• [Assignment] Of the entries below, return only those lines from the line with "Where should I click to: Select the Notification" to the line with "Given: Click the EDITAR edit pencil icon", exactly, both included.

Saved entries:
- - - - -
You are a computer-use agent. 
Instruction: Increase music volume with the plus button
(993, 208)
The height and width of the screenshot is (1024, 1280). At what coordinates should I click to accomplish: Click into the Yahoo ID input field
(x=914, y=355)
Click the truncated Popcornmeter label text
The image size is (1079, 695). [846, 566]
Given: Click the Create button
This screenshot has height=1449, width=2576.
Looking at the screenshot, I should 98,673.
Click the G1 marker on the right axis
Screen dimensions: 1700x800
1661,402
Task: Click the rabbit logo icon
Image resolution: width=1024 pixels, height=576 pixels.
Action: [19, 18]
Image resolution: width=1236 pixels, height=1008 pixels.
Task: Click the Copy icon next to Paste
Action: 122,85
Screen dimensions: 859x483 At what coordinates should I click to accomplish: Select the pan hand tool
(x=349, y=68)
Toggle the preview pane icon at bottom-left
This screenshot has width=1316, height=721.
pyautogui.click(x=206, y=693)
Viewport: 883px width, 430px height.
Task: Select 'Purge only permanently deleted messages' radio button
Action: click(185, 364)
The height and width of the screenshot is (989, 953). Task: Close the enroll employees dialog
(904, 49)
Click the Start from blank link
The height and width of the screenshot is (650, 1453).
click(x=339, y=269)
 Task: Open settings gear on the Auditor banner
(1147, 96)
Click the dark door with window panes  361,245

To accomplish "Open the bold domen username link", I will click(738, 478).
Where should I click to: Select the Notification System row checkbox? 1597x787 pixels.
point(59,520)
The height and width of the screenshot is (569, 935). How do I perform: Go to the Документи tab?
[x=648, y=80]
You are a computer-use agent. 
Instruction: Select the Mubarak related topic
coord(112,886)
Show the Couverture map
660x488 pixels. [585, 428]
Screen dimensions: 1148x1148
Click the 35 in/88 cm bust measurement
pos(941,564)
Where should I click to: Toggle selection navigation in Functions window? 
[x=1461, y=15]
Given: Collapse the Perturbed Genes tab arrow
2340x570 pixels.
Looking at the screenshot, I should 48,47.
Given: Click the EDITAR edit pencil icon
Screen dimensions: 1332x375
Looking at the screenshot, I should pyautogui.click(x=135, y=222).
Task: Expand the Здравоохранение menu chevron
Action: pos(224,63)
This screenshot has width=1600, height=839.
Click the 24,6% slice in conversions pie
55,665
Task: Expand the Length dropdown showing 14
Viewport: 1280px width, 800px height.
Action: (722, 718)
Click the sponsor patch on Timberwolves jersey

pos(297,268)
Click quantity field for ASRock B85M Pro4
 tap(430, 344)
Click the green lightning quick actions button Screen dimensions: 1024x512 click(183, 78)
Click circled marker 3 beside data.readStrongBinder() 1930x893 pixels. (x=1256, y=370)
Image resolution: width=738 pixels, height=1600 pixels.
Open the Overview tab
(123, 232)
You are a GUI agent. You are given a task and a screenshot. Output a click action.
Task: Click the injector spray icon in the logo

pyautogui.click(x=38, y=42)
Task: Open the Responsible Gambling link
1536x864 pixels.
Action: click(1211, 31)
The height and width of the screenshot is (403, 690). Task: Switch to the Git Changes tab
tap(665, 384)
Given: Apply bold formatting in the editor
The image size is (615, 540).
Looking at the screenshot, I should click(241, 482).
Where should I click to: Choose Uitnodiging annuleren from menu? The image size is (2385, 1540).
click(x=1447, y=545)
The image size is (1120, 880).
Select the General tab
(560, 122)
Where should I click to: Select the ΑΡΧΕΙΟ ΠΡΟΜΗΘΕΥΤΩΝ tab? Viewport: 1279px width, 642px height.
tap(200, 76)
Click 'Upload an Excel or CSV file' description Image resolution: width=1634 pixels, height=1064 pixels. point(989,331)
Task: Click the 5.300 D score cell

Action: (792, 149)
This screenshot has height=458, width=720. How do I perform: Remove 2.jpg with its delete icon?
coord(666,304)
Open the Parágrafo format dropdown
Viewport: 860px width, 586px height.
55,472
- - - - -
• [Response to the exercise]
Where should I click to: Select the Notification System row checkbox? 1597x787 pixels.
point(59,520)
The height and width of the screenshot is (569, 935). How do I perform: Go to the Документи tab?
[x=648, y=80]
You are a computer-use agent. 
Instruction: Select the Mubarak related topic
coord(112,886)
Show the Couverture map
660x488 pixels. [585, 428]
Screen dimensions: 1148x1148
Click the 35 in/88 cm bust measurement
pos(941,564)
Where should I click to: Toggle selection navigation in Functions window? 
[x=1461, y=15]
Given: Collapse the Perturbed Genes tab arrow
2340x570 pixels.
Looking at the screenshot, I should 48,47.
Given: Click the EDITAR edit pencil icon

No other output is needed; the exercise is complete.